2019/10/28 Dynalist outage post-mortem

Shida · October 31, 2019, 1:16am

Time

2019/10/28 4:30 PM -6:30 PM ET (2 hours)

Issue

During the above time windows, Dynalist’s webpage was unreachable and unable to sync. Users would observe 5xx errors and requests would timeout.

Details

Our hosting provider had a major networking outage.
Below is the official post-mortem from our hosting provider:

OFFICIAL RFO - 10/28/2019

Summary of Incident:

———————————————

Yesterday, Monday October 28th 2019, at approximately 4:23pm portions of customers in our TPA1, TPA2 and DAL1 data centers experienced a loss of network that lasted anywhere from a few minutes to a few hours depending on your server(s) location. The cause of the issue has been identifed and is as follows:

At roughly 4:23pm one of our Network Engineers applied a policy update to our DAL1 edge routers. This policy update was incomplete which led to the full internet routing table being propogated throughout the aggreagation layer of DAL1. This mistake was further exacerbated when that full routing table was automatically injected into the Hivelocity DDoS protection network resulting in the full routing table being distributed to other Hivelocity facilities, i.e.
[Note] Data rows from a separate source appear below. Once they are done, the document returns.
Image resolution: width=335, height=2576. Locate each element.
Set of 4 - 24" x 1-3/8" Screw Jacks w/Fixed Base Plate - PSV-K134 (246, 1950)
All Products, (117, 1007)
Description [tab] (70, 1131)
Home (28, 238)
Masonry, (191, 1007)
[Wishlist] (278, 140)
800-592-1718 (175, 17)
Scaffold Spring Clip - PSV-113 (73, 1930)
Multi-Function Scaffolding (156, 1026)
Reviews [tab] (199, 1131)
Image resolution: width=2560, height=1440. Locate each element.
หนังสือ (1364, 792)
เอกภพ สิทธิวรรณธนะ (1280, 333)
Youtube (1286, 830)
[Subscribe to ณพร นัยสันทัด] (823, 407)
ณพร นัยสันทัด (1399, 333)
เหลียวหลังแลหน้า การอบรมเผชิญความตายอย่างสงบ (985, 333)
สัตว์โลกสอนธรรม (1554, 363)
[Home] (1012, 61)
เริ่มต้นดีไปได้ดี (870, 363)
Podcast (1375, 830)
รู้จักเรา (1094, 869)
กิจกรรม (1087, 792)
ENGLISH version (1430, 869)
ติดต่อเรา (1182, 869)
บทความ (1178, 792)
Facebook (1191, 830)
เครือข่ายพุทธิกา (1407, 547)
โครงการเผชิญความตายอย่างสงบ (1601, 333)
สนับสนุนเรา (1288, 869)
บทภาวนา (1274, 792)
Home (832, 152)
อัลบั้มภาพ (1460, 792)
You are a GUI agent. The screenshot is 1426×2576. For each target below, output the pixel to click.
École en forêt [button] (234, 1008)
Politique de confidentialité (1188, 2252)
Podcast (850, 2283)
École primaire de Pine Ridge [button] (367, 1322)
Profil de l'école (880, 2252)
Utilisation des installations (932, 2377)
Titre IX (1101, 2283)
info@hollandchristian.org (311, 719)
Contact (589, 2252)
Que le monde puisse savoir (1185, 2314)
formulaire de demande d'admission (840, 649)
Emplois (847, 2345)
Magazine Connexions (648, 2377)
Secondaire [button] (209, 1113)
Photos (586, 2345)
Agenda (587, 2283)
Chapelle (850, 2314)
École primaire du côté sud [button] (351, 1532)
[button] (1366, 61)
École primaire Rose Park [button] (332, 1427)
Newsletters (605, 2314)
TPA1 and TPA2. The full internet routing table injection led to multiple network devices having their resources exhausted which ultimately led to the network disuption. Once our Network Engineers identified the cause of the issue we began reloading each of the affected network devices to correct the problem. Ultimately, yesterday’s network event was a result of human error.

Service Impact Times:

———————————————
October 28th, 4:23pm - 6:44pm EST

Remediation Plans:

———————————————

We have implemented new router policies that will prevent full route tables being similarly propogated should human error ever occur again. Additionally, we have introduced additional review protocols to minimize the chance of human error occuring.

For years most of our customers have experienced 100% uptime due to our redundancies and nearly 2 decades of experience. We take our responsbility to you very seriously and no one hates it more than us when we fall short of our goals. We are deeply sorry for the inconvenience and any negative impact this disruption had on your operation.

To everyone who was impacted, we’re deeply sorry for the inconvenience!

Louis_Kirsch · October 31, 2019, 9:46am

Didn’t you transition to AWS?

Shida · October 31, 2019, 5:13pm

No, our last migration was moving from VM based hosting (DigitalOcean) to dedicated servers (Hivelocity). Currently, dynalist’s main servers own their whole physical machines as opposed to before where we were sharing the CPU with other customers on DigitalOcean.

Justin_Maxwell · November 4, 2019, 12:47am

A philosophical point (just 'cos it’s one of my hobbyhorses - nothing to do with Dynalist really):

There’s a logically cohesive, academic argument that there is no such thing as ‘human error’, because it’s always a failure in the system that allows the human factor to cause the problem. This is evidenced by your hosting provider putting in place system-level changes to prevent a recurrence. Of course, the prior lack of such policies can be argued to mean there was human error further up the management chain of the hosting provider over an extended period of time. But blaming the engineer’s human failure is an effective deflection.

The thinking arises mostly from the nuclear power industry, where the idea that an error by an individual could have a dangerous outcome is anathema to safety.